CONJUNTO DE TAREAS ▸
1. Por favor, enumera los actores de la industria musical que, según el texto sobre el reguetón, deberían pensarse dos veces antes de lanzar ciertos videos.
2. Reescribe el fragmento del texto sobre el reguetón que empieza en "Pero resulta que" y termina en "algo con él.", cambiando el nombre "reguetón" por "trap".
:: TEXTO PROPORCIONADO ::
Hay una escena que se repite en miles de hogares: un adulto escucha lo que sale del cuarto de su hijo adolescente y tuerce el gesto. «Esa música es una porquería», piensa. O lo dice en voz alta. El reguetón, otra vez, como chivo expiatorio de todo lo que está mal con la juventud de hoy.

Pero resulta que el asunto es más complicado que eso.

No se trata de fingir que todo está bien. Las letras de algunos temas son, digámoslo sin rodeos, problemáticas. Hay canciones que cosifican a las mujeres como si fueran objetos en una vitrina, otras que romantizan relaciones tóxicas o que confunden insistencia con seducción. Y sí, eso merece conversación. Pero condenar el género completo desde una torre de marfil cultural es perder de vista algo importante: el reguetón no le está pasando a los jóvenes, los jóvenes están haciendo algo con él.

La industria musical tiene una responsabilidad aquí, sin duda. Los sellos, los productores, los artistas mismos: todos deberían pensarse dos veces antes de lanzar videos donde el consentimiento brilla por su ausencia o donde las mujeres son decorado ambulante. Pero esperemos sentados a que eso suceda por pura bondad corporativa. Mientras tanto, ¿qué hacemos?

La respuesta no es prohibir ni satanizar. Es conversar.
:::
:: DATOS SIN PROCESAR ::
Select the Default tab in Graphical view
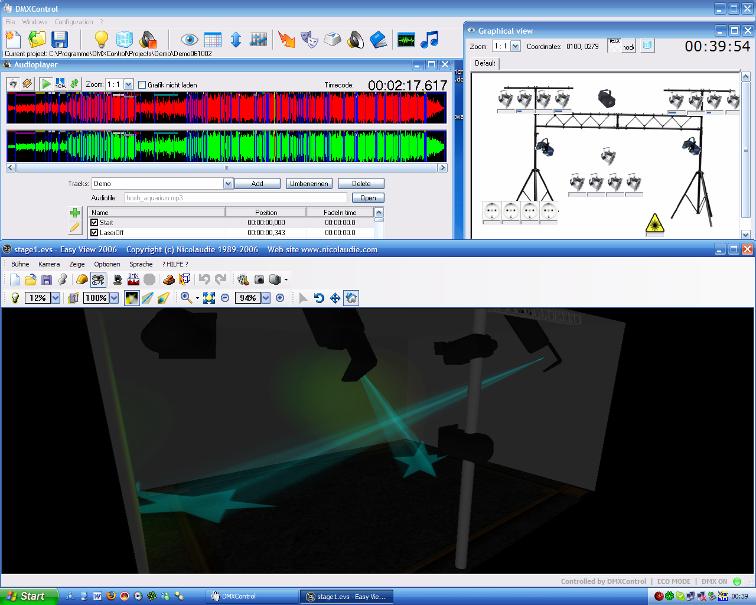 tap(485, 63)
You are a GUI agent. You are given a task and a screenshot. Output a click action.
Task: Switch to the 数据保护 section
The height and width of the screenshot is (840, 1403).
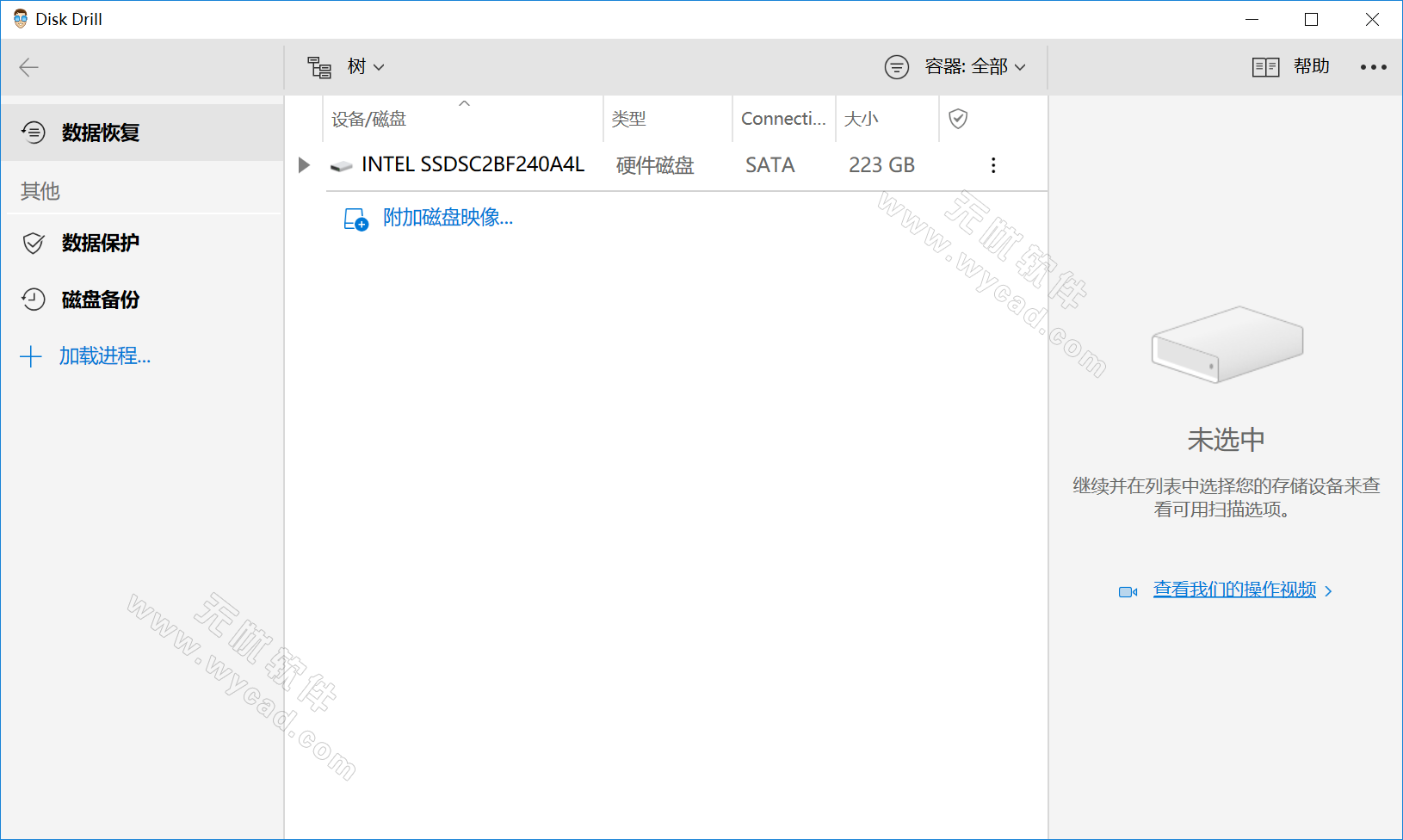[x=101, y=244]
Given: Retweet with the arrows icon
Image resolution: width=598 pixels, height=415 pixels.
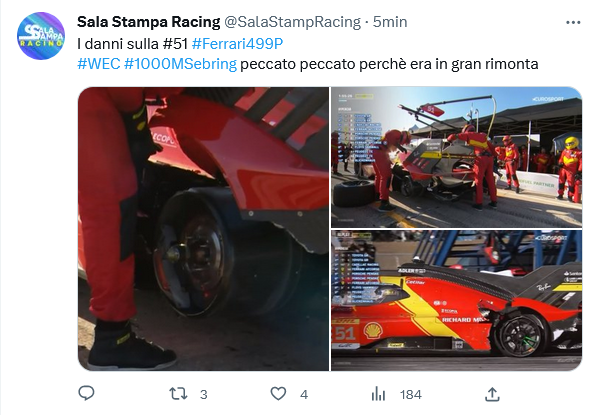Looking at the screenshot, I should pyautogui.click(x=178, y=394).
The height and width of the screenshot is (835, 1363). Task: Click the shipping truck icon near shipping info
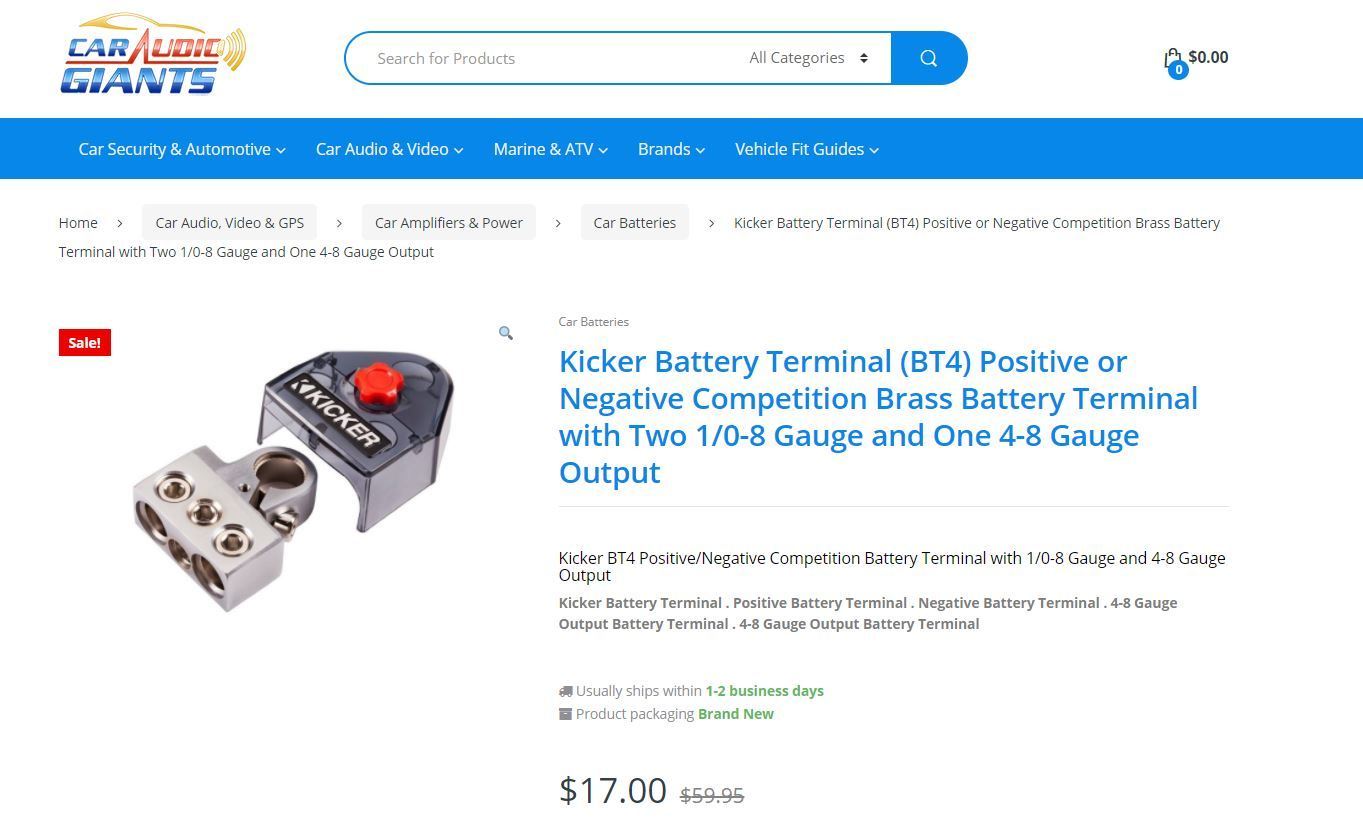(x=564, y=690)
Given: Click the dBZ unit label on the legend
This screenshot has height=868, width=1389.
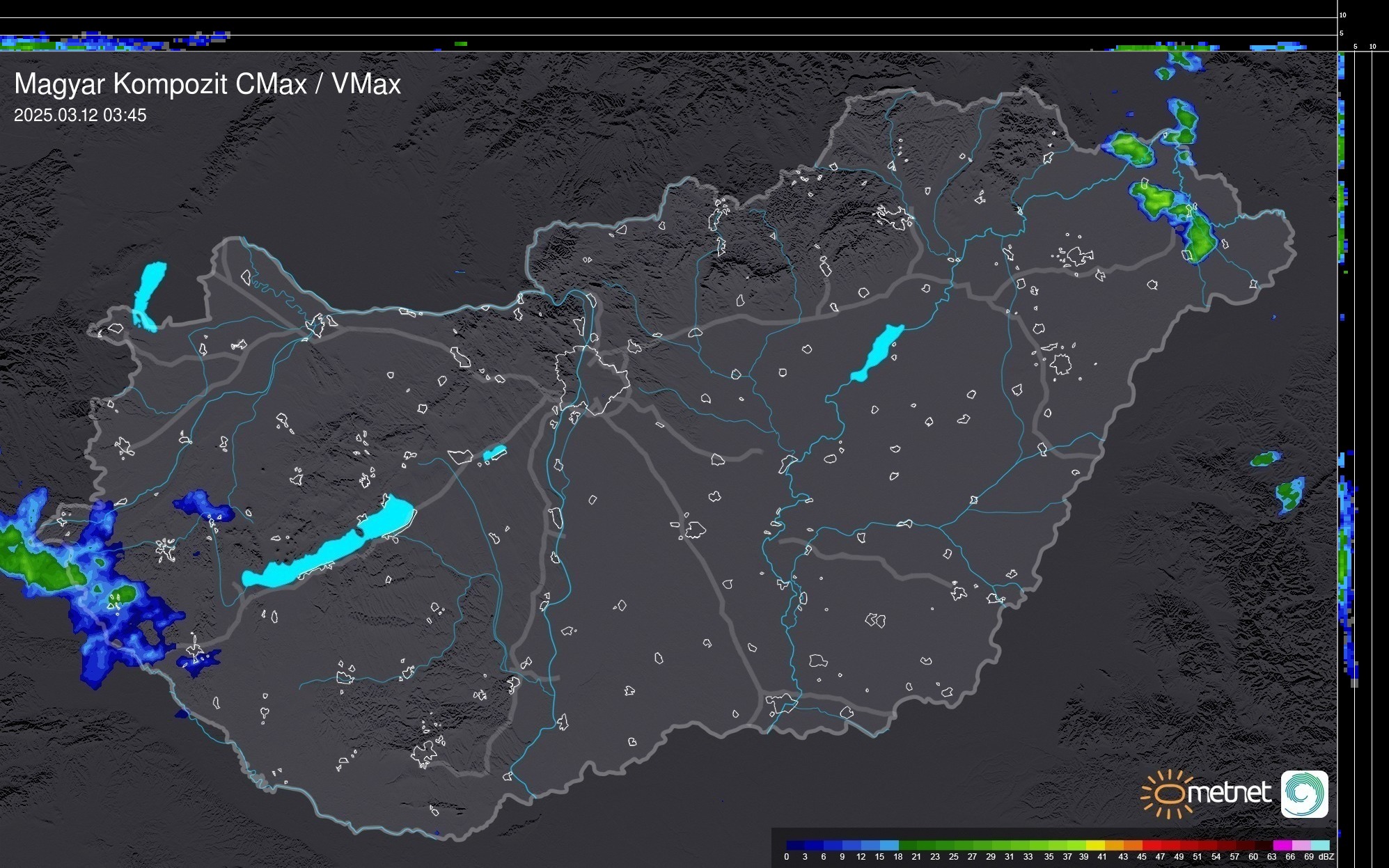Looking at the screenshot, I should (1326, 857).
:::
SOLUCIONES ▸
1. Los sellos, los productores y los artistas mismos.

2.
Pero resulta que el asunto es más complicado que eso.

No se trata de fingir que todo está bien. Las letras de algunos temas son, digámoslo sin rodeos, problemáticas. Hay canciones que cosifican a las mujeres como si fueran objetos en una vitrina, otras que romantizan relaciones tóxicas o que confunden insistencia con seducción. Y sí, eso merece conversación. Pero condenar el género completo desde una torre de marfil cultural es perder de vista algo importante: el trap no le está pasando a los jóvenes, los jóvenes están haciendo algo con él.